Exercise instructions -> Of the lines listed below, return exactly those that run from the line containing "Task: Click Close button in Error dialog" through the line containing "This screenshot has width=1568, height=681.", both included.

- - - -

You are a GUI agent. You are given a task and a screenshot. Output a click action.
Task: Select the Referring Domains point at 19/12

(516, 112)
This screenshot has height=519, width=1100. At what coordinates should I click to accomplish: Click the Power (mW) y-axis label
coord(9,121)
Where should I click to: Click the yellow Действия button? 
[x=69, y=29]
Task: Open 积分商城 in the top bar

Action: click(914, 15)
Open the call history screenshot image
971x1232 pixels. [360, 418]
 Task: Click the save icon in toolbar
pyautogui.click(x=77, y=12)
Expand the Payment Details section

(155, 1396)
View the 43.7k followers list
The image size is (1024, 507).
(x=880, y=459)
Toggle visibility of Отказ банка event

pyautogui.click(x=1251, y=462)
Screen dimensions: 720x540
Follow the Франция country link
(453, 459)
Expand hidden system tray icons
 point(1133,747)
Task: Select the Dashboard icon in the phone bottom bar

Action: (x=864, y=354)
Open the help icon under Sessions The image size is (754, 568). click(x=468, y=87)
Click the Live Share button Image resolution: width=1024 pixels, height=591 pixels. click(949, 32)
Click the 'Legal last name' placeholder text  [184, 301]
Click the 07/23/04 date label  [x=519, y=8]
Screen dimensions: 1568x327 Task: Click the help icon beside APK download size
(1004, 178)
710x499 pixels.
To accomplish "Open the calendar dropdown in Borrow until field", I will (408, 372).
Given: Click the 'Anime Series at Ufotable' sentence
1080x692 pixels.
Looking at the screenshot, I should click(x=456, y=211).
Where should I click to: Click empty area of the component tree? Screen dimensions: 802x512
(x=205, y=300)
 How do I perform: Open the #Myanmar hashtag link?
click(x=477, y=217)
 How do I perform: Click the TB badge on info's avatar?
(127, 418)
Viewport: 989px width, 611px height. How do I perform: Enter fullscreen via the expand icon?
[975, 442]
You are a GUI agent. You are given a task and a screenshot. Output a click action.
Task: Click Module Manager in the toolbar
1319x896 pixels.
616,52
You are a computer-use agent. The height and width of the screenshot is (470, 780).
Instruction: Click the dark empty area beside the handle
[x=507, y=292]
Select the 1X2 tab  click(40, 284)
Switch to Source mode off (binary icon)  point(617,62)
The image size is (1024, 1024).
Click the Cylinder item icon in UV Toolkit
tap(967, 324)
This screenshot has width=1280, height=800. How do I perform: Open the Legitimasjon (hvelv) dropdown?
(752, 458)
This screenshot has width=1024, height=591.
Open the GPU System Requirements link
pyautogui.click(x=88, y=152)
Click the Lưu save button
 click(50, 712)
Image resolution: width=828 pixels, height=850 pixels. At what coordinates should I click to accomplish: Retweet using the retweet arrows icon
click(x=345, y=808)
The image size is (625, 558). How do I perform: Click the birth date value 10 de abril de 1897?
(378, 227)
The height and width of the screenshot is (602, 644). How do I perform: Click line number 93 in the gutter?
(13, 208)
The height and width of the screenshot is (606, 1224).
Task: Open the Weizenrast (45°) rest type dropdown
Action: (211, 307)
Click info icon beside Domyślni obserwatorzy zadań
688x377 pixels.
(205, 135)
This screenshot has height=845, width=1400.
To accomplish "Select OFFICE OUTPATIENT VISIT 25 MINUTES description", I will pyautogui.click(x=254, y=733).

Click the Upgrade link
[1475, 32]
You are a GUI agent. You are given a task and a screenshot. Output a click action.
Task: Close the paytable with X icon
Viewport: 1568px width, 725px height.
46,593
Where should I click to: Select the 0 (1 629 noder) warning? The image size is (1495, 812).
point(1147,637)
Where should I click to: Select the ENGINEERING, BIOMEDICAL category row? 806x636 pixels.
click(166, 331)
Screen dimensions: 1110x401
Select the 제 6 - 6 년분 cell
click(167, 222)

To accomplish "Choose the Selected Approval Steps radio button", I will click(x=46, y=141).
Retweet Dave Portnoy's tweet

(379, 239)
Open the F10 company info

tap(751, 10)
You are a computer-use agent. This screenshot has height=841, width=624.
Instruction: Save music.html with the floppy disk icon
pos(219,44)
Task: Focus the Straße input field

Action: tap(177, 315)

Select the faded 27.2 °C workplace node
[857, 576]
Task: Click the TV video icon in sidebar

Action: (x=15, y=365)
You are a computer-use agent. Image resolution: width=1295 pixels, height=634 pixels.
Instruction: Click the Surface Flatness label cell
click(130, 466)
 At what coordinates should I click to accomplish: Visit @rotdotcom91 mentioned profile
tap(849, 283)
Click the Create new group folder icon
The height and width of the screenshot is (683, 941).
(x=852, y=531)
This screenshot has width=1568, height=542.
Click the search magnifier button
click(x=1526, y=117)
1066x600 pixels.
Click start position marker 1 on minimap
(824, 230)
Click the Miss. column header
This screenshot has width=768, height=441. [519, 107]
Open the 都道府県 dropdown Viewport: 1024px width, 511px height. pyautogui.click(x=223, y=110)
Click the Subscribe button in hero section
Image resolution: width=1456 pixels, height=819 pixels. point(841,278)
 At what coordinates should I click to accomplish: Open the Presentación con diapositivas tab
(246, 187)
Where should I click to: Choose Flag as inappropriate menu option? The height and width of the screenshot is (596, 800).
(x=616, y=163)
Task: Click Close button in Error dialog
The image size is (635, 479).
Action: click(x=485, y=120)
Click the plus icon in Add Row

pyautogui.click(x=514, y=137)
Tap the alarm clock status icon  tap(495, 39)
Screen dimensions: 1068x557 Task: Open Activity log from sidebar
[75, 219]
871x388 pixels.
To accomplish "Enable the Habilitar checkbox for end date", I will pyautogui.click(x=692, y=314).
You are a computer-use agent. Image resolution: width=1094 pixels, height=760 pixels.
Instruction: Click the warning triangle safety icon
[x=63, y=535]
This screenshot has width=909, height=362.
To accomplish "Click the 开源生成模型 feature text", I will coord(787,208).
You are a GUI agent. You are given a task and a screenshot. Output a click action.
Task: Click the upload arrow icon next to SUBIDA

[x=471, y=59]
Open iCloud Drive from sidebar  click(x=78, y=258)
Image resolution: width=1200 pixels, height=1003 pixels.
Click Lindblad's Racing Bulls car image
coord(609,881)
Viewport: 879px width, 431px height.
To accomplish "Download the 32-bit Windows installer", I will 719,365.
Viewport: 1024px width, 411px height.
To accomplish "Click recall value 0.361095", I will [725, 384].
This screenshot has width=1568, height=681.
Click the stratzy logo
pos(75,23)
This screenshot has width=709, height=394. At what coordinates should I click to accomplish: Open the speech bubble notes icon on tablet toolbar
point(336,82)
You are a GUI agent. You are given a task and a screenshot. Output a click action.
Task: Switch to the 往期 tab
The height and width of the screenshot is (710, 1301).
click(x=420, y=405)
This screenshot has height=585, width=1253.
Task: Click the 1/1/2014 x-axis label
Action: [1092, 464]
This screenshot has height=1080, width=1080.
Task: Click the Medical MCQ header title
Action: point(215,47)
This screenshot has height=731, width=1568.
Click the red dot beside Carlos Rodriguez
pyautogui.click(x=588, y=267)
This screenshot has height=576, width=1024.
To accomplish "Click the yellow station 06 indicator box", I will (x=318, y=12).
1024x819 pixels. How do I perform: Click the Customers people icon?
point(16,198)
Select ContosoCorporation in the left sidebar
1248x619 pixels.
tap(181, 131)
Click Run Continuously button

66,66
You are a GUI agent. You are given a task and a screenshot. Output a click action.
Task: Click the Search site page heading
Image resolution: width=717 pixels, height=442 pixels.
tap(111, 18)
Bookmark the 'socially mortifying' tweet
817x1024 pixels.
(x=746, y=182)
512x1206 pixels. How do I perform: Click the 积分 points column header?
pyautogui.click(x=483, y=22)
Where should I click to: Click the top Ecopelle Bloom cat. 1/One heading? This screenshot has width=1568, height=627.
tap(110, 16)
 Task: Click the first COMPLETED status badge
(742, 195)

- - - -

Output ->
Task: Click Close button in Error dialog
The image size is (635, 479).
Action: click(x=485, y=120)
Click the plus icon in Add Row

pyautogui.click(x=514, y=137)
Tap the alarm clock status icon  tap(495, 39)
Screen dimensions: 1068x557 Task: Open Activity log from sidebar
[75, 219]
871x388 pixels.
To accomplish "Enable the Habilitar checkbox for end date", I will pyautogui.click(x=692, y=314).
You are a computer-use agent. Image resolution: width=1094 pixels, height=760 pixels.
Instruction: Click the warning triangle safety icon
[x=63, y=535]
This screenshot has width=909, height=362.
To accomplish "Click the 开源生成模型 feature text", I will coord(787,208).
You are a GUI agent. You are given a task and a screenshot. Output a click action.
Task: Click the upload arrow icon next to SUBIDA

[x=471, y=59]
Open iCloud Drive from sidebar  click(x=78, y=258)
Image resolution: width=1200 pixels, height=1003 pixels.
Click Lindblad's Racing Bulls car image
coord(609,881)
Viewport: 879px width, 431px height.
To accomplish "Download the 32-bit Windows installer", I will 719,365.
Viewport: 1024px width, 411px height.
To accomplish "Click recall value 0.361095", I will [725, 384].
This screenshot has width=1568, height=681.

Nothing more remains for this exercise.